I was invited to judge an inter-departmental short-story-contest the Women’s Christian College, Chennai, conducted for its students on 23rd September 2022.
The meticulously conducted event made me feel completely at home among the 25-something participants.
After introducing myself, I gave them the short story thread. It goes like this…
YOU’RE WALKING DOWN A NARROW FOREST TRAIL, LOOKING UP AT THE TALL TREES. SUDDENLY, YOU FIND YOURSELF SLIDING DOWN A TREACHEROUS FURROW THAT THREATENS TO DRIVE YOU TO THE VERY EDGE OF THE CLIFF. THEN, SOMETHING HAPPENS…
The contestants had to come up with a creative premise for the ‘something happens’ part. The contest started with the count-down ticking on the clock. Sitting on the stage of the compact auditorium that had slipped into pin-drop silence by now, I eagerly watched the contestants tune into their creative faculties, to fill in the blanks on the story thread. When it was all done, I held the sheets looking at the fertile imagination of the contestants. It was a great learning experience for me… an experience that not only reinforced what I had learnt during my adventurous run with The Hope Mafia and The Astral Surge but also got me new insights
While creativity exploded out of all the 25 contestants who participated in the contest, only two of them came up with something that was highly relatable and logical. Theirs too was a highly creative work no doubts… but a creative work that was regulated and reigned in.
Now, that puts a noose around creativity. We have to be creative, but we can’t be too creative. We have to say something new, but we can’t go berserk with our imagination to the extent that it all sounds bizarre.
A scene in The Astral Surge deals with one of the central characters – Rebecca Merchant – being rushed into labor room for delivery. This high-voltage scene has some super dramatic moments coming in as things start spiraling out of control.
There are two vital aspects to this scene. One is the fiction part… where we are saying something that no one else has said… the creative aspect.
The other is the reality part. Everyone knows about babies getting delivered… the hospital, the labor room, the doctor attending to the patient, the nurses rushing to assist the doctor on the emergency, the situation getting out of control because of a sudden BP surge… all these moments are very real… as in, it happens with all of us. Now, this is the relatable part through which we link to the fiction part.

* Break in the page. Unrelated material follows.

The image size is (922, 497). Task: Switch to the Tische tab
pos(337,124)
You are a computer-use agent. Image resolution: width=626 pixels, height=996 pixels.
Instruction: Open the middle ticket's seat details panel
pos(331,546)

Which means, the reality part of the story is the scaffold that supports the fiction. By that reason, it becomes as critical and so, goads me to do the needed groundwork to bring in the needed credibility to these real-time moments… in terms of quoting the right medication administered to the patient or the way she is turned to her side to alleviate the pain. All these aspects have to be handled carefully.
And, once done, I can, at the right moment, shift the gear to the fiction part of the story and accelerate from there.